Civil disobedience becomes a sacred duty when the state has become lawless or corrupt.
- MK Gandhi
Before the doors that have let in light and opportunity from the outside world are slammed shut, we have the opportunity to wedge in, evoke the courage of the ancestors and stand in the way of injustice. I’m sure there’s an illuminating strategy would work, but until a visionary leader actually emerges to bestow it upon us, I’m not going to be expecting a miracle.
HOWEVER if you are crazy enough to think that life could be more interesting that middle-America’s mantra of work-buy-display-repeat.. I say these times are custom.built for us. We are digitally-enhanced to stretch across the length and breadth of the planet, with the the power of the attention economy it’s a snap to gather communities of those with shared passions, AND lo! we have a worthy cause to engage some meaningful change to countless lives. Good heavens, for a wannabe hero, this is the place to get your game on.
It’s not a South African issue actually, it’s a global challenge to those of us who have these new.found tools to outrace the challenges that threaten to engulf humanity (if not in violent strife, then at least in choking consumerism).
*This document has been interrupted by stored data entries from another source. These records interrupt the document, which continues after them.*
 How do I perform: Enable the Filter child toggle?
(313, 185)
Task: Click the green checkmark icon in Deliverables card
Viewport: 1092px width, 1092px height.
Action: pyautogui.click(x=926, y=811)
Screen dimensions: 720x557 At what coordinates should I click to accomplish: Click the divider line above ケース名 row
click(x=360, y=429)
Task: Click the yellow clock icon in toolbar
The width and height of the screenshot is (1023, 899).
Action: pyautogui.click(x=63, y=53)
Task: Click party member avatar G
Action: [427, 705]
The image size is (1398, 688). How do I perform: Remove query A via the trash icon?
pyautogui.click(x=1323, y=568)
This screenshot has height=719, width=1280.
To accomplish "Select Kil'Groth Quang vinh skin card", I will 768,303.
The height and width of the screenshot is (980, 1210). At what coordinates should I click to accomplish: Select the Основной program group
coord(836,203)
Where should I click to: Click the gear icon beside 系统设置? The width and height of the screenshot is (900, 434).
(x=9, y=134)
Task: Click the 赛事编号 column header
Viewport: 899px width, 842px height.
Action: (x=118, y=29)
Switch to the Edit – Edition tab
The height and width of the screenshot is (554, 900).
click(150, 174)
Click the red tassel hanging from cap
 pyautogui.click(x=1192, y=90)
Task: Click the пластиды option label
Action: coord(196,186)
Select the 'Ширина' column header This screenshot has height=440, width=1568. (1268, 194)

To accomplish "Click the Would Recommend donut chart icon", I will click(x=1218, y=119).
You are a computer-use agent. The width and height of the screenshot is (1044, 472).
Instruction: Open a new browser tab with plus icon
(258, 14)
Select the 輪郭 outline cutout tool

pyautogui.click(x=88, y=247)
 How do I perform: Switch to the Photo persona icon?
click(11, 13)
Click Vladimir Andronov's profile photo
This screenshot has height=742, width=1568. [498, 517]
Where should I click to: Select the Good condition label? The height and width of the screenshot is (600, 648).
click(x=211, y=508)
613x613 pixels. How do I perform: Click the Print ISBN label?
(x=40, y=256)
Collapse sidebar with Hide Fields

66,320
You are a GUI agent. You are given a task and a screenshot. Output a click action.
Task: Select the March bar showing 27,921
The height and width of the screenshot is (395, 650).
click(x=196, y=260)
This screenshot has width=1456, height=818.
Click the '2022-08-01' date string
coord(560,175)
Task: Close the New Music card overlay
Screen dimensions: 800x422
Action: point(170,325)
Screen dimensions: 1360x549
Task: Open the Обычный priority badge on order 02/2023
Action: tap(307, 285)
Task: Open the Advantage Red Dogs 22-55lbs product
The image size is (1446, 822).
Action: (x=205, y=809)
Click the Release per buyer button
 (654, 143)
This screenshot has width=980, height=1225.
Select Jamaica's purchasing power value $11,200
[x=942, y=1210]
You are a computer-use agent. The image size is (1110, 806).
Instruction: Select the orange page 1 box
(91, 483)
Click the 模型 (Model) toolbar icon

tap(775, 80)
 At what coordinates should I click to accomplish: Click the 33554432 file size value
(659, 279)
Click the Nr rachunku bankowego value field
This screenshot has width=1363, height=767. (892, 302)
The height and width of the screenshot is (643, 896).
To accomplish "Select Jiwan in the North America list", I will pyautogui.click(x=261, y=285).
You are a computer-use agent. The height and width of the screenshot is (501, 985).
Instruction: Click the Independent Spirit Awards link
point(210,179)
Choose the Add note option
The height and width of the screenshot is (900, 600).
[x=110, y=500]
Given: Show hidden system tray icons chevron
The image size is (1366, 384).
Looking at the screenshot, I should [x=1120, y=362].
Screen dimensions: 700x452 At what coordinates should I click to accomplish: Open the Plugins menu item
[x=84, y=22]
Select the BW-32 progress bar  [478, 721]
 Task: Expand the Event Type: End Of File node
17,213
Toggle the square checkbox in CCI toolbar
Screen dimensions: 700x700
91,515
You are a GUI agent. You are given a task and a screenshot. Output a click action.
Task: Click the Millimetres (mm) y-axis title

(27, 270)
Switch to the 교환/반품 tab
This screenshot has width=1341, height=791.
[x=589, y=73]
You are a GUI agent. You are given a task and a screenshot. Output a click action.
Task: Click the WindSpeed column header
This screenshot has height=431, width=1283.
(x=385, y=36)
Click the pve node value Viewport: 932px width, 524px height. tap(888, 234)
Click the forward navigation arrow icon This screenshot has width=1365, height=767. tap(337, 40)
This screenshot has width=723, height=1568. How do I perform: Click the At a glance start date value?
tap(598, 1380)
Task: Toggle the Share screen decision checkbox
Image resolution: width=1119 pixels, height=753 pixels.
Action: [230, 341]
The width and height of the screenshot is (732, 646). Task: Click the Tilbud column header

Surely if we invoke the energizing memory of these great ones powerfully enough, we too can craft ourselves the right kind of leaders with bright minds, warm hearts and clean hands and once again change the shape of the world?
—
* Ironically we didn’t get to participate, question or offer suggestions! Anyone else think it may be a really good time to offer the remaining forces for good in political office a helping hand into digital ubuntu and the wonders of Web 2.0 activism at work?
Thanks to the kind invitation from the Steve Biko Foundation.
[oh yes, the pic above is licenced under Creative Commons so please feel free to use & share (exciting if you attribute to me, Max Kaizen, but not essential) I took the pic on New Year's morning '08 from the southern tip of Africa]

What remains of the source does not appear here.